Williams spent years honing her craft, cutting two albums on Smithsonian/Folkways, with the second, Happy Woman Blues, providing our first playlist cut, King Of Hearts, the most striking of her original work to that point. Punk label Rough Trade seemed an unlikely destination for her next step, a self-titled album, but a shared commitment to artistic independence yielded a breakthrough masterpiece that caught the attention of various year end lists, and most importantly, provided grist for a small industry of covers. Patti Loveless started the ball rolling, then Mary Chapin Carpenter struck gold covering Passionate Kisses, and later covers of Crescent City by Emmylou Harris and Change The Locks by Tom Petty helped keep the spotlight on the record. In an LP brimming with feisty portrayals, her statement of purpose Side Of The Road is the playlist choice.

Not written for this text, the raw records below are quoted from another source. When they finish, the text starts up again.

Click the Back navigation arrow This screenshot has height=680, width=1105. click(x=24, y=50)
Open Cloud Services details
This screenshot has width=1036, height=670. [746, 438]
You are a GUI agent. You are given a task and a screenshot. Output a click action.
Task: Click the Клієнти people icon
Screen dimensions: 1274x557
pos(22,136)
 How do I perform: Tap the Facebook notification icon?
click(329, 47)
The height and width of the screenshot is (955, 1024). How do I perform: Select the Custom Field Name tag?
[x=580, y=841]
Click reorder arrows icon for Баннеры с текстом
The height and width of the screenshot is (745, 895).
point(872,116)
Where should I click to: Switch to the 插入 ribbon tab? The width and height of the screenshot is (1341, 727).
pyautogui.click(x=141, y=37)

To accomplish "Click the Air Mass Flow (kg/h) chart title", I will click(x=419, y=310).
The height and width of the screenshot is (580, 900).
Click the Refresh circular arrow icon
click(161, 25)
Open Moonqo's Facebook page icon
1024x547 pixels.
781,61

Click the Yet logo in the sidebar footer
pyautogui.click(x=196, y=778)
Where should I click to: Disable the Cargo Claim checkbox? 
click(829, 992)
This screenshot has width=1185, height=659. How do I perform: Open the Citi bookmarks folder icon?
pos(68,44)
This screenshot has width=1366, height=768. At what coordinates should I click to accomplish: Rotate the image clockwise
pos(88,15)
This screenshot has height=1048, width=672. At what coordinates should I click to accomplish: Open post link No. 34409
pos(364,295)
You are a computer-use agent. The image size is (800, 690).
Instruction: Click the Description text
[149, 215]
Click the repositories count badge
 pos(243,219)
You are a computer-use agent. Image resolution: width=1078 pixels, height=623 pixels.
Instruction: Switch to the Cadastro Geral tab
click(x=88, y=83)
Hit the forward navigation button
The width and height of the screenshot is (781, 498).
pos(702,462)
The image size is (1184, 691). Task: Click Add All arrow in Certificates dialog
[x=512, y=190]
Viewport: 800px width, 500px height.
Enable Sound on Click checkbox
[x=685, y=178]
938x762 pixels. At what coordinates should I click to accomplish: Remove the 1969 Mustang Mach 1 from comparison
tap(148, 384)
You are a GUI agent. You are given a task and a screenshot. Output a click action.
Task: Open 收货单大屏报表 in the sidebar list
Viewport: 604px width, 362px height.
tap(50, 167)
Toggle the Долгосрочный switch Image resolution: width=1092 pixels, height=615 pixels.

The covers gave her a baseline of security in pursuing her own vision, and as she toured this and subsequent LPs, those who attended the shows were sometimes taken aback to be confronted with a full-throttle rock and roll show, owing as much to Mick and Keith as Bobbie Gentry. After the demise of Rough Trade, she signed with RCA, left when they pressured her to release material she felt wasn’t ready, then resurfaced on Chameleon (Elektra) with Sweet Old World, marked on the playlist by the harrowing Pineola. Her most recent release was revisiting this LP in 2017 with her current touring band, under the title This Sweet Old World.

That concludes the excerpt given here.